In August 2017, the FDA granted approval for the use of tisagenlecleucel in people with acute lymphoblastic leukemia. According to Novartis, the treatment will be administered at specific medical centers where staff have been trained to manage possible reactions to this new type of treatment.

In May 2018, the FDA further approved tisagenlecleucel to treat adults with relapsed or refractory diffuse large B-cell lymphoma (DLBCL), based on results from the JULIET phase II trial.

In England, the NHS will use the procedure to treat children with acute lymphoblastic leukemia (ALL) if earlier treatments including stem cell transplants have failed; it is expected to apply to between 15 and 20 children. In March 2019, NICE issued guidance approving Kymriah for treatment of relapsed or refractory diffuse large B-cell lymphoma in adults after 2 or more systemic therapies.

== Manufacture ==
In a 22-day process, the treatment is customized for each person. T cells are purified from blood drawn from the person, and those cells are then modified by a virus that inserts a gene into the cells' genome. The gene encodes a chimaeric antigen receptor (CAR) that targets leukaemia cells. It uses the 4-1BB co-stimulatory domain in its CAR to improve response.

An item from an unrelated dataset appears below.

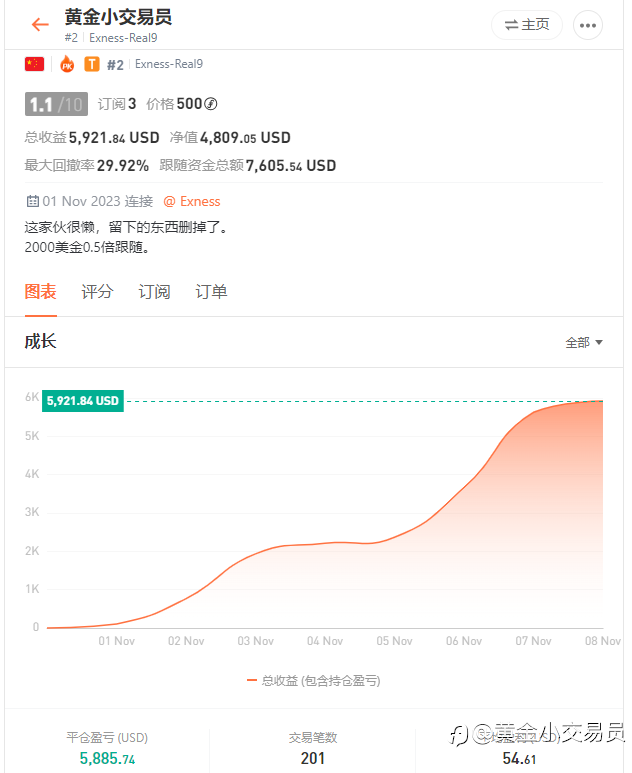Click the 04 Nov axis label
The width and height of the screenshot is (632, 773).
pyautogui.click(x=325, y=641)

Modification of the cells to create the customized therapeutic has been a major bottleneck in expanding availability of the treatment, requiring T cells extracted in Europe to be transported to the United States where they are modified, then back to Europe. Novartis has been expanding a facility in France, and constructed a new facility in Stein, Switzerland, to relieve this bottleneck beginning in 2020. Novartis uses the company Cryoport Inc. for temperature-controlled transportation required for the manufacture and distribution of Kymriah.

== Society and culture ==
=== Names ===
Tisagenlecleucel is the international nonproprietary name.